Stored items:
--------
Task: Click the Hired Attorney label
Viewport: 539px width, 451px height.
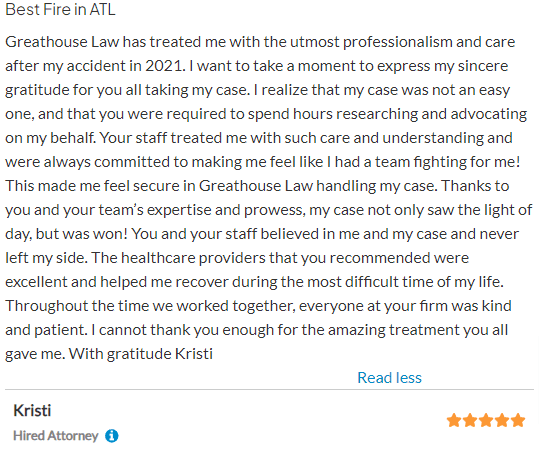Action: click(56, 436)
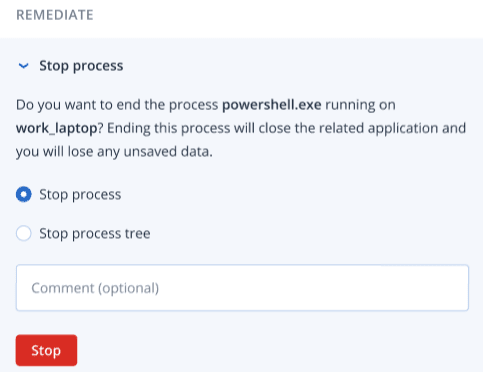Click the bold powershell.exe process name
Image resolution: width=483 pixels, height=372 pixels.
point(272,105)
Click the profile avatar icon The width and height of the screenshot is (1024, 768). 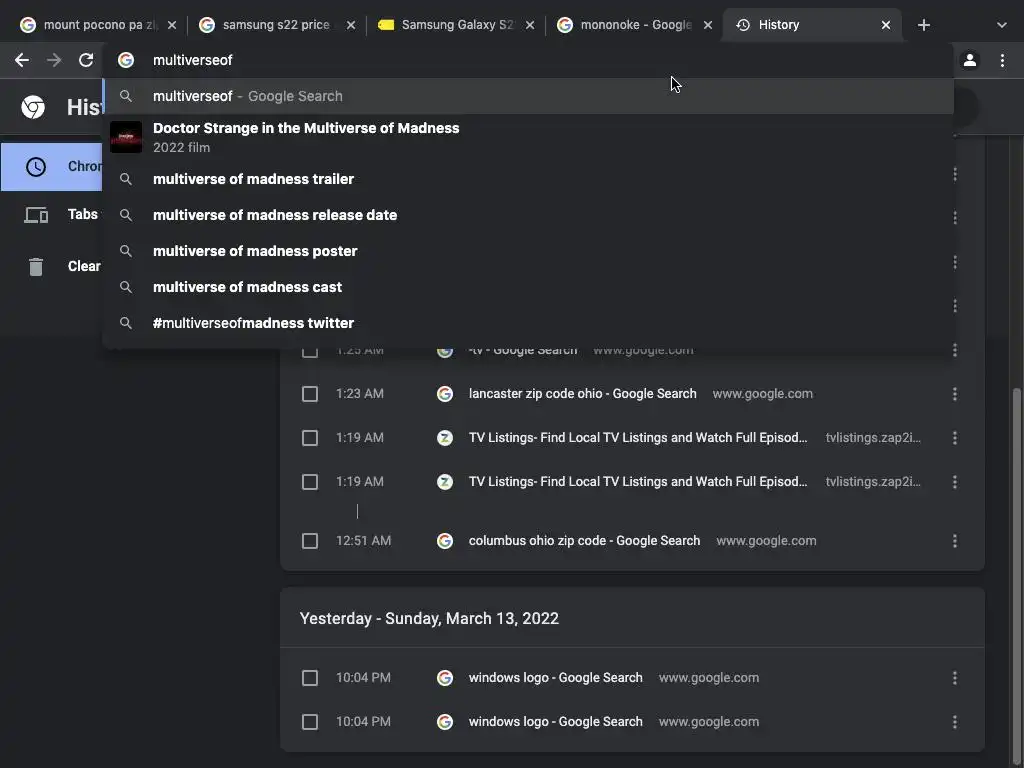(969, 60)
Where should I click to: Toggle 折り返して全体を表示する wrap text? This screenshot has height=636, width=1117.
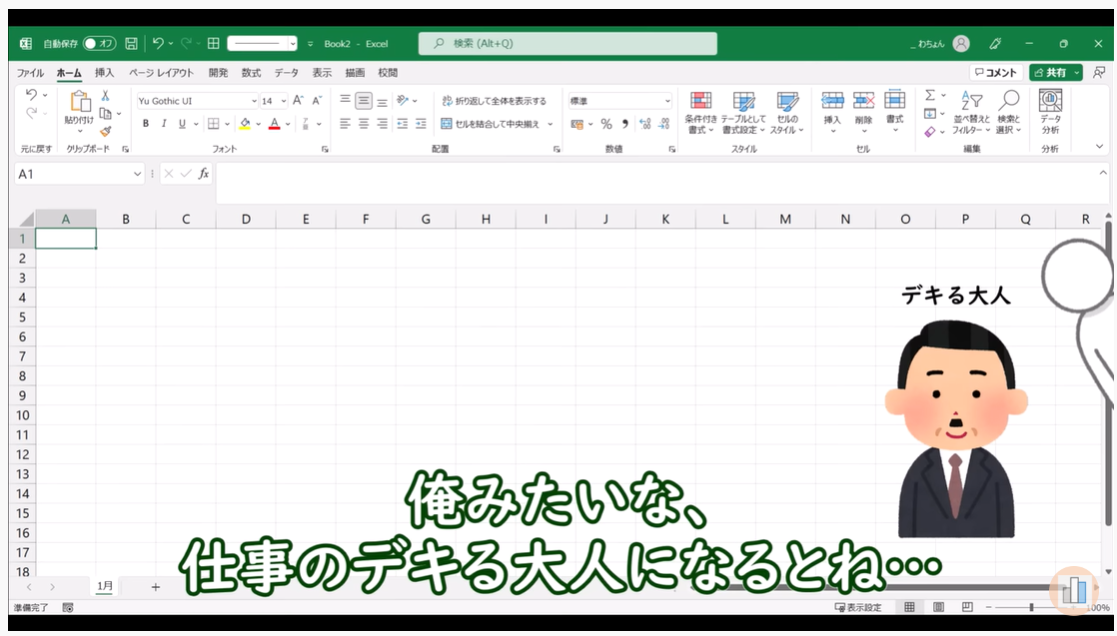coord(494,101)
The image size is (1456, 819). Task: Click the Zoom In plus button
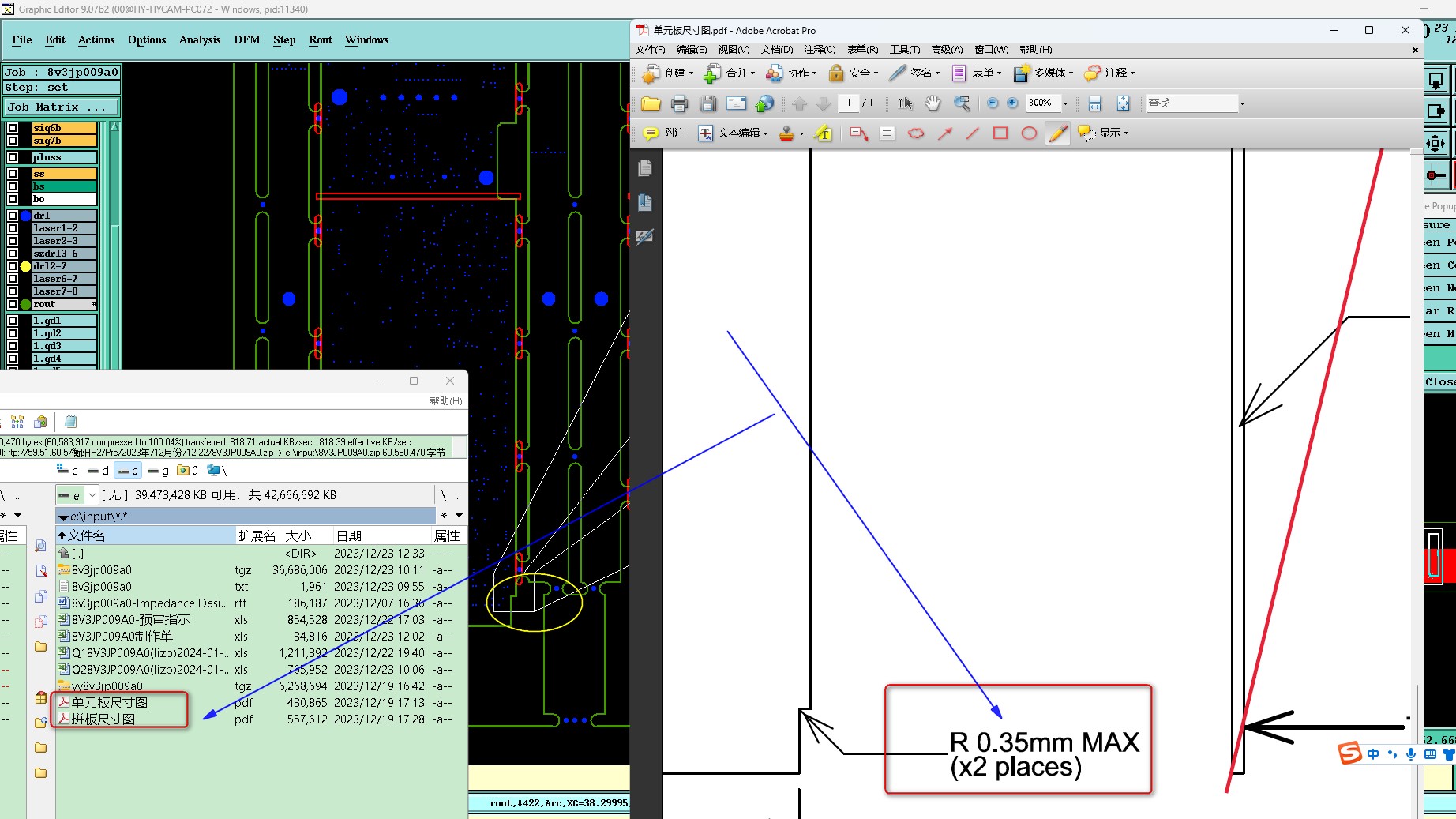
--------
All lines above in which the word "Task" occurs should be identified and copied.

Task: Click the Hired Attorney label
The image size is (1456, 819). Task: Click the Zoom In plus button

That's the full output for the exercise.